Having just finished the 10th draft of our new novel MASKS—more yet to be done but this is basically it—I’m in that flounder stage. I have an idea of what’s next, but haven’t quite yet chomped onto the earthworm and got myself hooked. It’ll happen soon, I fear, but there’s time for a quick swig of air.

Meantime, I’m going back to what was a frequent practice: daily spans of free writing by hand in my notebook. Most times I have no idea what I’m going to write: I face a blank slate in my head. . . . The cat is trying to bark. . . . I sit beside a stranger I will never know: myself. My handwriting is nearly illegible, and sometimes the content as well, but I trudge on through at least a page, and sometimes I’m amazed at the genius or drivel emerging.

It’s a useful way to break out of the EDIT mindset, that slow stalking of perfection that pervades the later drafts of anything—a necessary stage but fatal at the outset of a project. As with anything, it’s a constant see-saw between Freedom and Control. It’s taken me maybe 60 years to learn that balance in the art of theatre; in starting to write fiction—well, not entirely starting, as this is our seventh novel—the process begins anew.

This new draft, I think, is a breakthru in that old literary saw, Show, don’t tell. Telling is delineating what happened, how your hero looks or smells, etc., and some of that is fine. Show means bringing your reader into the presence of the event—as theatre does by its very nature, except in shows that fall into endless narrative monologs. With MASKS, each draft has made an advance in different ways, but all more substantive than just decisions on commas or finding a juicier verb.
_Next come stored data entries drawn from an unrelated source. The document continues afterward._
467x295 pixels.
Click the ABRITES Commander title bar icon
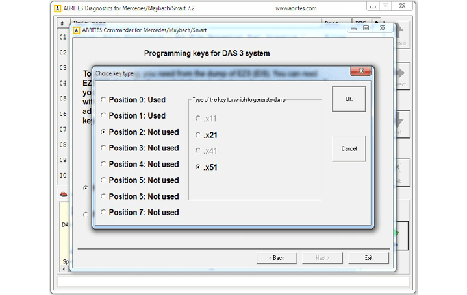click(76, 27)
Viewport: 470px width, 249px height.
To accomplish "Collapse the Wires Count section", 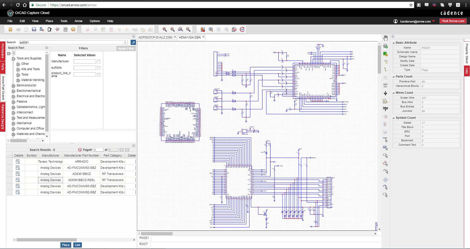I will (x=394, y=93).
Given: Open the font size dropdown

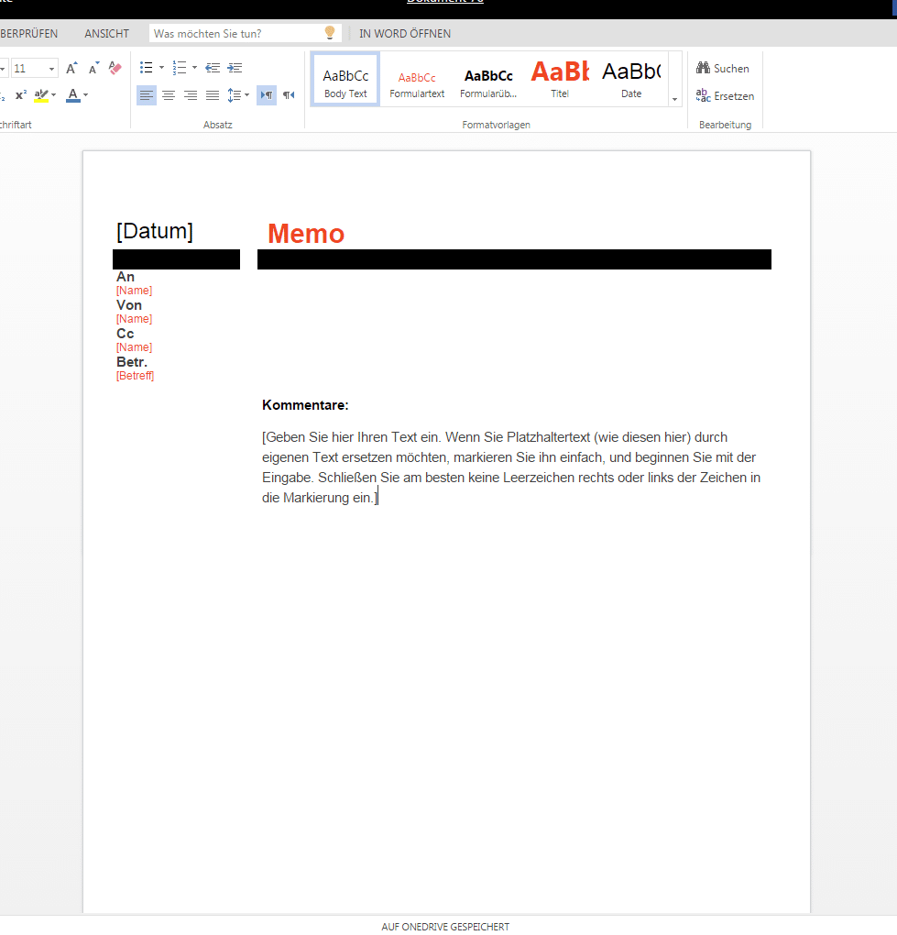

It occurs to me that my life has been a series of redrafts. Nothing as dramatic as the crash-and-recover that pervades movie stars’ bios or as cliched as staid-prof-finds-new-love, but still fairly dramatic in my own Midwestern way. It may be that all stories are about redrafts of lives and the slow, lifetime discovery of your own true voice. The two of us have been blest in having each other as mates: somehow accepting that process of change in one another. We weren’t born that way, and some of our quarrels have been more volcanic than anything we’ve done on stage. But somehow we’ve stumbled through the jungle and the pigpen and the maze toward that concept from Robert Heinlein: Love is that condition in which the happiness of another person is essential to your own.